Reckless in pretty much every way possible, Prana-Film then spent a fortune on Nosferatu‘s promotional campaign and hosted a grand premiere on March 4, 1922 at the Marmorsaal (“marble hall”) of the Berlin Zoological Garden (guests were encouraged to wear early 19th century clothing). This all gave Nosferatu incredible publicity, but almost bankrupted the studio.
And it officially went bankrupt once Bram Stoker’s widow Florence pounced on Prana-Film’s copyright infringement. Tipped off by an anonymous letter, she took the studio to court and after a few years of struggle won her case in 1925. And thus the ambitious little German studio folded, having only released a single film–Nosferatu. Which, by the way, Florence almost wiped from the face of the earth. She tried to have every reel rounded up and destroyed, but enough copies had been floated around that the venture proved impossible.

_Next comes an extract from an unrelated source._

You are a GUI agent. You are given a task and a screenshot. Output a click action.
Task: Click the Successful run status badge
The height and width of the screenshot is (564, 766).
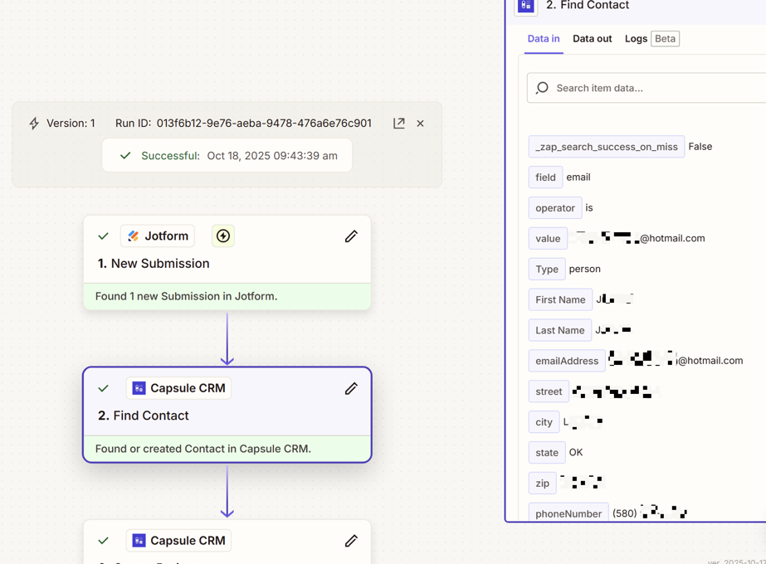pyautogui.click(x=227, y=156)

Following the strange saga of Nosferatu, Murnau would go on to create masterpieces like Faust (1926) and Sunrise (1927), Galleen would make The Student of Prague (1926) and Alraune (1927), Grau would leave his occult societies after the bickerfest that was the 1925 Weida Conference, Max Schreck returned to the busy obscurity where he seemed the happiest, and Nosferatu became regarded as one of the greatest horror films of all time.
And that, my friends, is the rest of the story!
Giesen, Rolf. The Nosferatu Story: The Seminal Horror Film, Its Predecessors and Its Enduring Legacy. Jefferson, North Carolina: McFarland & Company, Inc., 2019.
Massaccesi, Cristina. Nosferatu: A Symphony of Horror. Great Britain: Auteur, 2015.
Skal, David J. Hollywood Gothic. New York: Faber and Faber, Inc., 2004.
Blakeney, K. (2011). “F.W. Murnau, His Films, and Their Influence on German Expressionism.” Inquiries Journal/Student Pulse, 3(01).